Okay, I’m curious about something. When Google wrote a 17 page white paper about flaws in click fraud studies, how many people here read it from start to finish? If you didn’t get a chance to read it back then, you’re in luck. Shuman Ghosemajumder, a product manager at Google, summarizes the high-order bits in two posts, here and here. The two paragraphs that stood out to me were:
Here’s the problem: web logs, whether generated by an advertisers, or by third-party code on an advertiser’s site, cannot directly track ad clicks. Instead, they track visits to a special landing page URL on the advertiser’s site (e.g. http://example.com/?adwords ) as a proxy for how many ad clicks occurred. The assumption they’re relying upon is that each visit to that URL corresponds to a unique click, and vice versa. But in practice this is not the case. Once a user visits that page, they often browse through the site, navigating through sub pages, and then return to the original landing page by hitting the back button. When the landing page is reloaded in the browser, it appears in the web log as though additional ad “clicks” are occurring. Google can count ad clicks reliably as a click on a Google ad will cause the web browser to contact Google and then we redirect it to the advertiser’s landing page. A reload of the advertiser’s landing does not contact Google again. In addition, the referrer URL which is passed by the browser when users hit the back button is actually the original referrer URL (which says the page came from an ad click) which gets cached, so there is no analysis which can be done based on logs alone which can resolve this. This is where the fictitious clicks come from. ….
So is there a solution to this? Yes. Third-party analytics (not click fraud) firms have been aware of the page reload issue for many years, and generally use redirects (rather than web log based tracking) to avoid it. If one is tied to using web site logs (or landing page code generating logs) however, the only solution is to use the AdWords auto-tagging feature. Auto-tagging has been available since 2005, and is a feature which appends a unique ID to the landing page URL for every click, so that the cases of (a) multiple clicks and (b) multiple reloads of the landing page can be easily distinguished.
I think Shuman did a really good job summarizing that logs alone can’t be accurate. To help me visualize it, I tried to draw a picture:
In my diagram, a user does the following
A) clicks on a Google ad and arrives at an advertiser’s landing page
B) hits the reload button
C) navigates to a different page
D) hits the back button
Please pardon my utter lack of artistic skills. 🙂 If I’m reading Shuman’s post correctly, events A (the click on an ad), B (reloading the page), and D (hitting the back button) can show up in logs as accesses to the landing page. Because in the logs those accesses look like ad clicks, it might look like one IP address is clicking an ad three times.
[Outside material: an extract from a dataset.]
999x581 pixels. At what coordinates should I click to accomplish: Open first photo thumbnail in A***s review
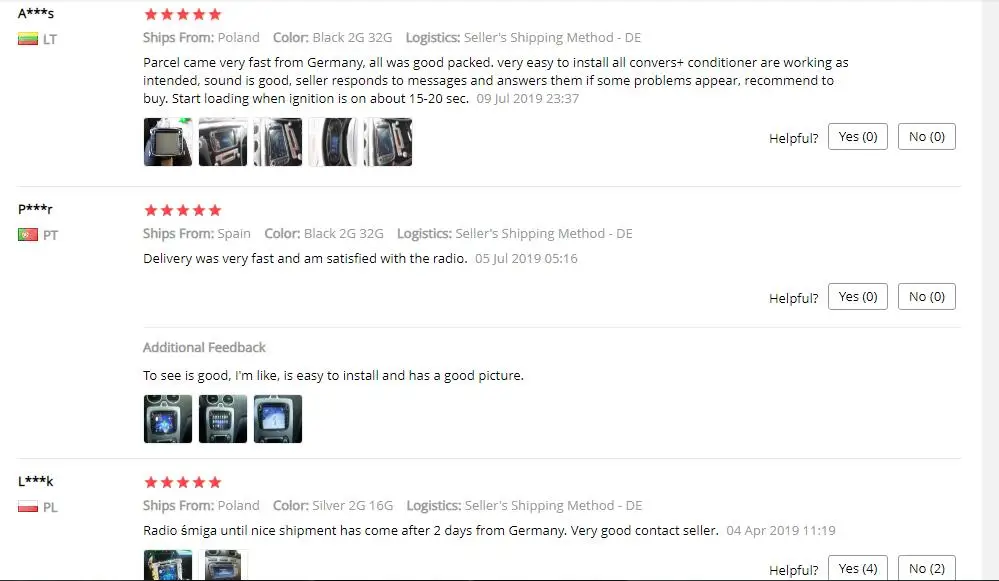(x=168, y=142)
So how can you tell real ad clicks from reloads/back-button events? Use Auto-tagging, which is a feature that Google has offered since 2005 and that I don’t think any other major search engine offers. What does auto-tagging do? Every ad click from Google gets tagged with a unique id. So if your landing page was “example.com/widgets.html” and you turned on Auto-tagging, an ad click to that page would look like “example.com/widgets.html?gclid=COasyKJXyYECFRlvMAodRFXJ”
Want to know how many unique ad-clicks were delivered to your site by Google? Just count the unique gclid parameters. And if I see the unique id “COasyKJXyYECFRlvMAodRFXJ” show up three times in my log, I know that Google charges me at most once for that unique id (they mention that in the 17 page white paper). I hope Shuman’s post or the diagram above makes it clear that just counting accesses to your ad landing pages in your logs will never give an accurate ad-click count. For example, studies in the 1990s found that the back button accounted for 30-40% of all navigation events. If you turn on Autotagging (which is enabled by default when you link your AdWords account with Google Analytics, or you can turn it on without signing up for Analytics), then you don’t need to worry about reloads or the back button (or opening new windows in IE).
I’m happy to add the disclaimer that I work on webspam in the search quality group, so I’m not an expert on pay-per-click advertising or invalid clicks. If I’ve said anything incorrect in this post, let me know and I’ll happily correct it. But if you’re using AdWords, I would definitely recommend turning on Auto-tagging.
By the way, if this post was at all interesting, I’d recommend checking out that white paper (pdf link). This time start on page 12 instead of page 1. 🙂
Update: A good post over at the AdWords blog provides actionable information about exactly how to report suspicious traffic, as well as some answers to common questions/concerns.